***** SOURCE DOCUMENT
Friday, November 25, 2011

"Growing Indian Management Gurus Globally" - Professor M.S.Rao

"I shall pass this way but once. Therefore any good that I can do, or any kindness that I can show, let me do it now for I shall not pass this way again." — William Penn

When I received mail from thinkers 50 I was overwhelmed to find the listing of management thinkers coming from relatively younger age group as well. The entry of Gen X into the list excited me and made me think there can be young management gurus as well. Usually there is an impression that the top management thinkers are highly experienced and fall in the bracket of Baby Boomers. Hence, the 2011 list of Thinkers50 debunked the myth that age is not a deterrent to achieve global management guru status.

What is Thinkers 50?
**********
***** ENTRIES PROVIDED
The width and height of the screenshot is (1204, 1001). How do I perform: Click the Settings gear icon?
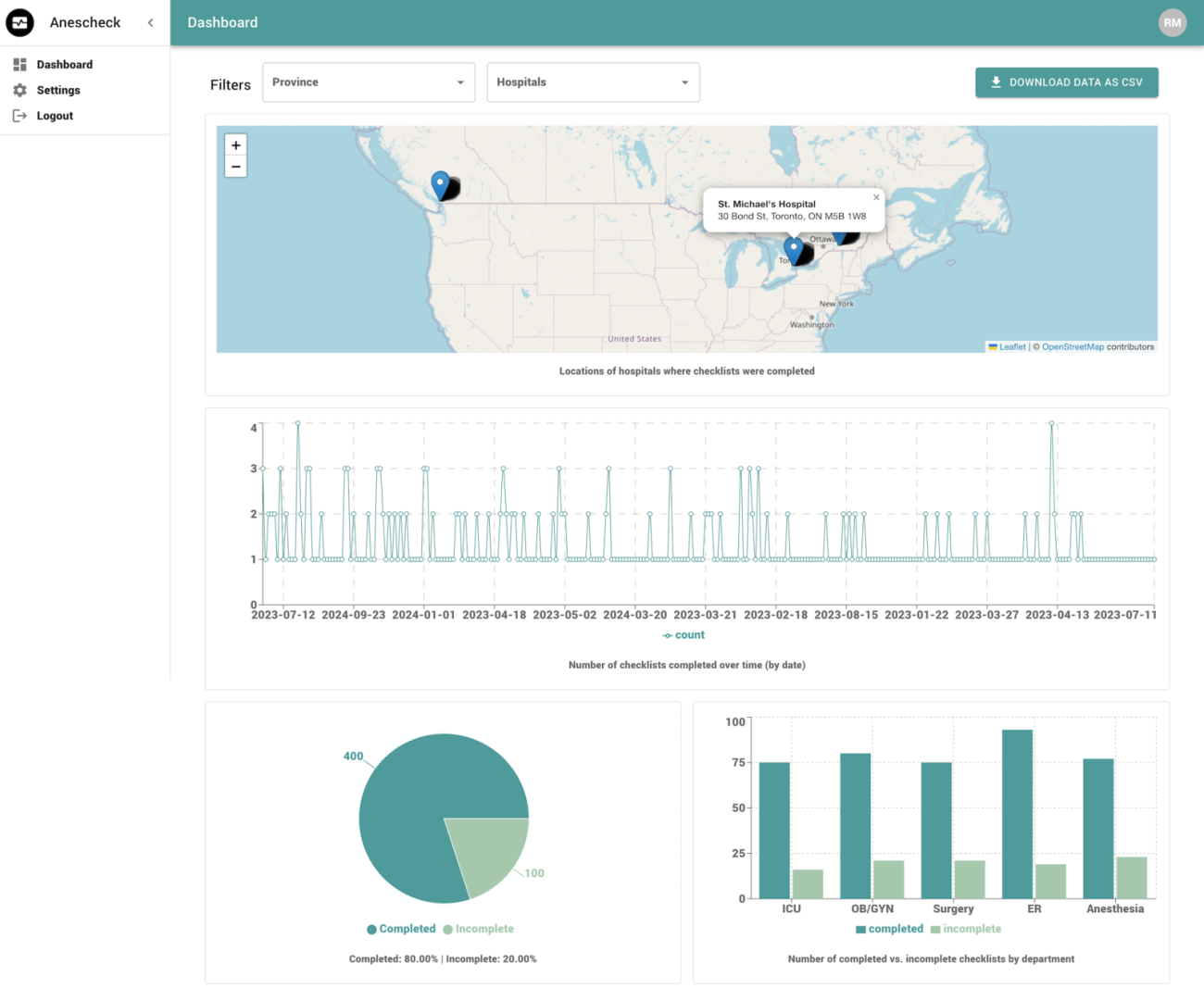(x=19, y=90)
**********
***** ENTRIES PROVIDED
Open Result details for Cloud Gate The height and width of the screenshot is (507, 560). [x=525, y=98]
**********
Quote the passage of the post on Indian management gurus from "When I received" up to and including "management guru status.".

When I received mail from thinkers 50 I was overwhelmed to find the listing of management thinkers coming from relatively younger age group as well. The entry of Gen X into the list excited me and made me think there can be young management gurus as well. Usually there is an impression that the top management thinkers are highly experienced and fall in the bracket of Baby Boomers. Hence, the 2011 list of Thinkers50 debunked the myth that age is not a deterrent to achieve global management guru status.